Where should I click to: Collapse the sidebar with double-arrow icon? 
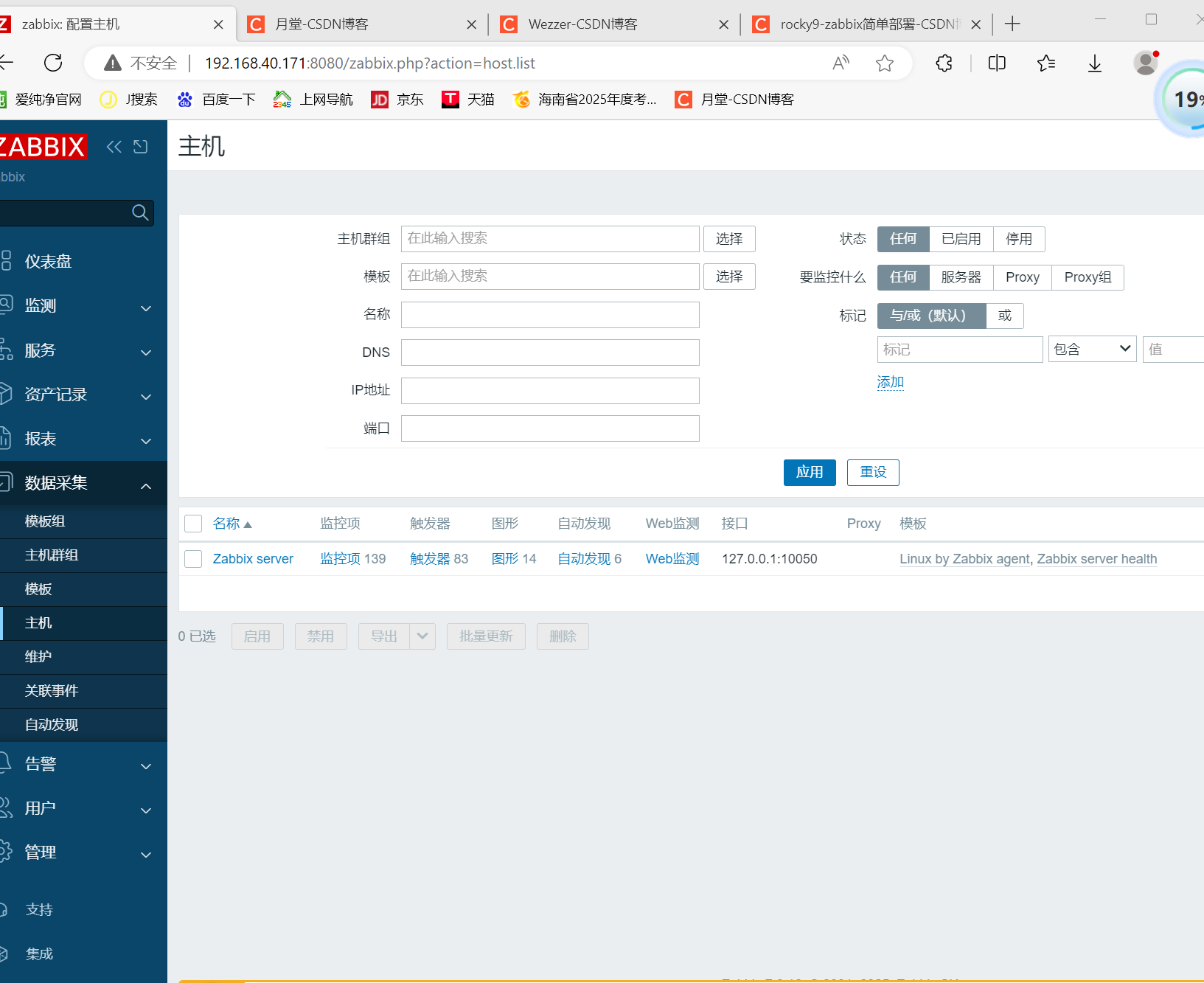tap(114, 147)
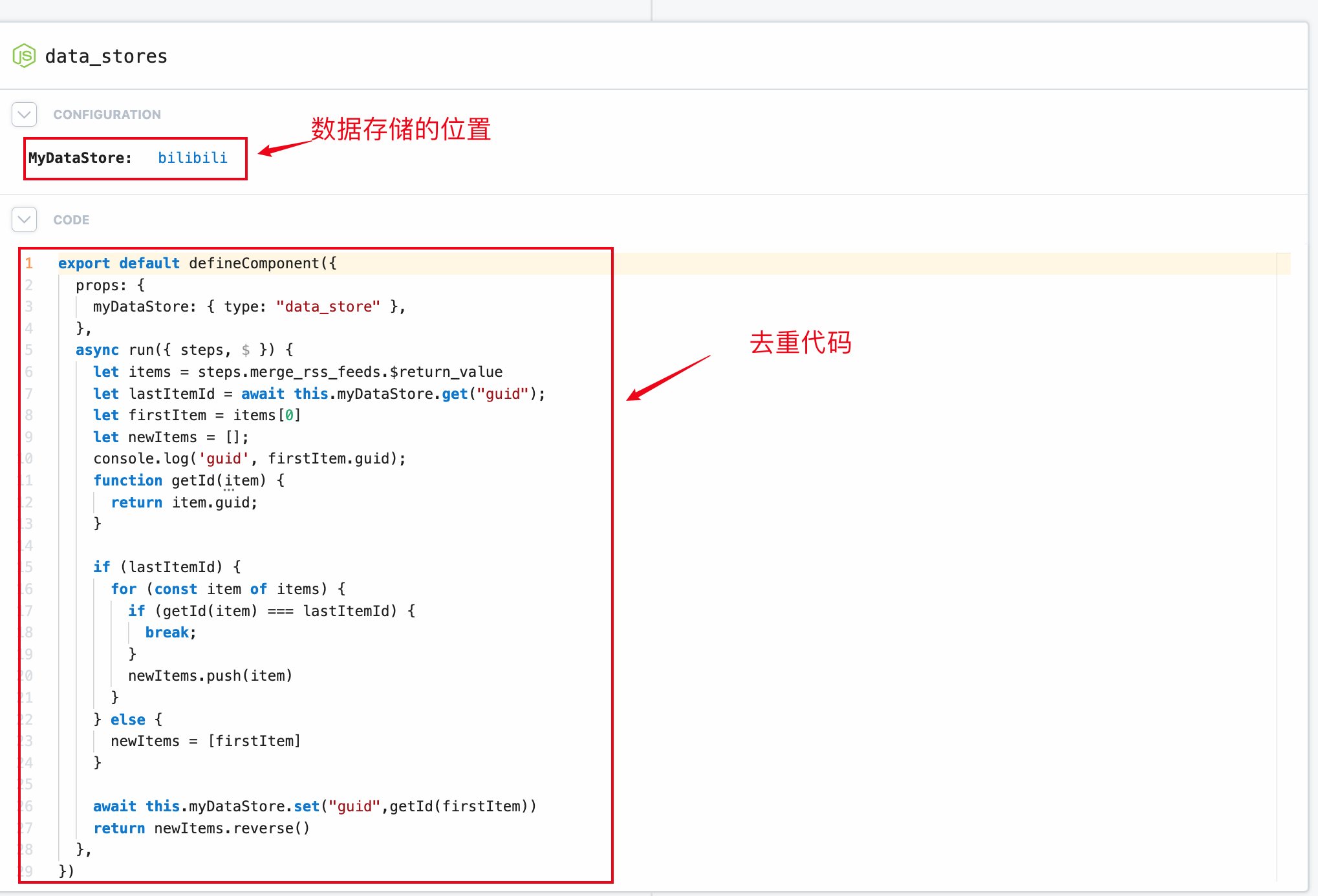The width and height of the screenshot is (1318, 896).
Task: Collapse the CODE section chevron
Action: [x=25, y=220]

◇ ◇ ◇ ◇

#### [Exercise prompt]
Print every entry above again without changing a word, and omit the pictures.

#### [Task solution]
Where should I click to: Collapse the sidebar with double-arrow icon? 
tap(114, 147)
The width and height of the screenshot is (1318, 896).
Task: Collapse the CODE section chevron
Action: [x=25, y=220]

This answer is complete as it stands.